In looking at the Carnival website, I can tell you that I was confused. Honestly, I must say that I am still confused. When the words were placed in the typical, agreed upon, coherent fashion, I found the statements puzzling but interesting and containing both debatable cognitive meaning and worth. The following is one example:
'If the Revolution could be spoken, it would only be with a discourse that cannot assume a coherent position of truth, with a series of contradictory voices that cannot know themselves, which do not constitute a point of view, which repeat themselves and fall apart, only in order to be able to begin again.'
This statement is of a sort which I can enjoy. I acknowledge the possibility of deeper meanings than may first appear but ultimately feel satisfied when I have reached some form of judgment or decision regarding what I feel it represents. Parts of carnival which mirror this kind of representation spark me as philosophical in the sense that they can be pondered, debated, and discussed but require sufficient thought before doing so.
The remaining portion of Carnival is what really befuddles me.

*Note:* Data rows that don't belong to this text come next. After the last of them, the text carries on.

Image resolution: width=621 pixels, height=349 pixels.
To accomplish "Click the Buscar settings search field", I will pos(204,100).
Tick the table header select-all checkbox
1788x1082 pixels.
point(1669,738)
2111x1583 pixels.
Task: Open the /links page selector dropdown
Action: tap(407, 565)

I am perfectly okay with differing applications of text and textual representations of words such as those we have discussed and created previously. I am also familiar and have even dabbled with the creation of artwork such as those formed through ASCII. What I do not seem to comprehend, however, is the merger of the two. Images which are in part incoherent swirls of blurred letters of differing sizes and yet also in part tightly written clauses of cognitive meaning scattered throughout seem frustrating. (This construction for example) Despite my better efforts, I see little that can be done in order to comprehend, debate, or argue much meaning for such issues definitively as anything significantly more than whatever subjective, whimsical theory is developed by each individual who encounters it.
All in all I’m left unsure of what I’m supposed to take away from such renditions placed before me. Reflecting upon Snyder’s recent book on graffiti leads me to the hypothesis that perhaps I am too much an outsider to these works. Just as writers created graffiti largely for, in response to, and with the criticism of other writers, perhaps works similar to those in Carnival are intended for others who are perhaps more familiar with this particular craft. If left to my own analysis, I feel as though I ought to seek out an interpreter, someone to translate for me what exactly is going on and provide some kind of foundation for me to begin with in order to discover whatever meaning I seem to be overlooking. Hopefully, today’s discussion will offer me some guidance of this sort. If not, then many of these images (both in zoomed in portion and in their entirety) will likely remain little more to me than rejected cards from a Rorschachink blot test.